Candidate Pull: A single filtered vector search pulls the top $15$ candidate document chunks from ChromaDB.
Dynamic BM25 Corpus: The 15 retrieved candidate documents are dynamically loaded into a temporary BM25 index in memory. BM25 is executed only over these 15 candidates, eliminating index scans and extra DB hits.
Reciprocal Rank Fusion (RRF): Fuses lexical and semantic ranks based on positioning:
```
RRF_Score(doc) = (w_bm25 * (1 / (k_rrf + rank_bm25))) + (w_vector * (1 / (k_rrf + rank_vector)))
```
(Weights: BM25 $0.6$, Vector $0.4$, smoothing constant $k_{\text{rrf}} = 60$.)
Metadata & Title Boosts: Fused scores get multiplied by a boost factor ($1.10\times$ to $1.20\times$) on perfect classifier matches. Additionally, we add $+0.1$ for every exact query word found in the document title to prioritize direct headline matches:
```
Final_Score = Fused_Score + (matching_words_in_title * 0.1)
```

4. Dual LLM Backend & Local CPU Fallback

To achieve high availability, the backend manages a robust, local GGUF fallback mechanism:

Cloud Mode: Uses gemini-2.5-flash-lite for blazing-fast generation, high reasoning capability, and clean structured summaries.
Local Failover: On network error, API timeout, or rate-limit bounds, the orchestrator hot-swaps to a local EXAONE-3.5-2.4B-Instruct model running on the CPU via Llama.cpp.
Prompt Adaptation: The system automatically wraps prompts with specialized syntax designed for small, local parameter spaces, maintaining output accuracy and structure without internet dependencies.

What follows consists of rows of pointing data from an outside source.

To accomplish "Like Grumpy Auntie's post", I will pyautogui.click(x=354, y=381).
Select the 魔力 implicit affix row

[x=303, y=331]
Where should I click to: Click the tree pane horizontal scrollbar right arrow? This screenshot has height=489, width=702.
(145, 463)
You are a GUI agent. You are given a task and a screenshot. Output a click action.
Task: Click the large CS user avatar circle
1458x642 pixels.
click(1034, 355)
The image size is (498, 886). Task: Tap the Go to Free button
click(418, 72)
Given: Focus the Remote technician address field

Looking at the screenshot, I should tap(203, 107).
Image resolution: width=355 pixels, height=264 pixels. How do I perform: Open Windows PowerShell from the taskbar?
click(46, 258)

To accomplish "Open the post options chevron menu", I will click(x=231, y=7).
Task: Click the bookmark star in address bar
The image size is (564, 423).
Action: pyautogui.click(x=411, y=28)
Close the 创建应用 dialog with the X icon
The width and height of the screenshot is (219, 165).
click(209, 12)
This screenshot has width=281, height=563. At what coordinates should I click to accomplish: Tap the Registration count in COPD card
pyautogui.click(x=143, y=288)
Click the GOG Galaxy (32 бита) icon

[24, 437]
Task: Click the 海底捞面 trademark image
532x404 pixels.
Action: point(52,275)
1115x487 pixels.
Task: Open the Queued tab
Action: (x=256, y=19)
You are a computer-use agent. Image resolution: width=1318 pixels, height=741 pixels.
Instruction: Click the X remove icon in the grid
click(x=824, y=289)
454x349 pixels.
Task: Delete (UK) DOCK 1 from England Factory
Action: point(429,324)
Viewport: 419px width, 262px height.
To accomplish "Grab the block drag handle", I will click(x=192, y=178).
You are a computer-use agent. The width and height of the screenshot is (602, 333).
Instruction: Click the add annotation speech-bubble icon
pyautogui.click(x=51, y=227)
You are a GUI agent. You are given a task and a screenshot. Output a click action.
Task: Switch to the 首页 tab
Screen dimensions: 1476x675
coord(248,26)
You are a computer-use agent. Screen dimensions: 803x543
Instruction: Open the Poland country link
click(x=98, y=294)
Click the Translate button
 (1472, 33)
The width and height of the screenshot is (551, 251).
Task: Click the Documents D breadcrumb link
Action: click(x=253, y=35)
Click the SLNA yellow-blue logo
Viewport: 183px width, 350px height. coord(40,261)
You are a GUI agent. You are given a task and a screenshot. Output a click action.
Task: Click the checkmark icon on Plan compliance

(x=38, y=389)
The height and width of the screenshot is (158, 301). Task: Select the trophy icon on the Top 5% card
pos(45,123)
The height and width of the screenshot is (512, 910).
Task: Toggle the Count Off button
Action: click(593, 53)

5. Automated Offline Evaluation Framework

Rather than guessing search quality, I built two mathematical validation metrics directly into the REST API:

Retrieval Evaluation (POST /api/v1/rag/test): Batches expected results to calculate Hit Rate and Mean Reciprocal Rank (MRR). It also calculates Doc Noise Rate (proportion of incorrect source files retrieved) to measure prompt dilution:
```
MRR = (1 / total_queries) * Sum(1 / rank_of_correct_chunk)
```
Classifier Metric Analysis (POST /api/v1/rag/test_classifier): Evaluates classification accuracy using scikit-learn to report precise Precision, Recall, and F1-Scores across all predicted metadata fields.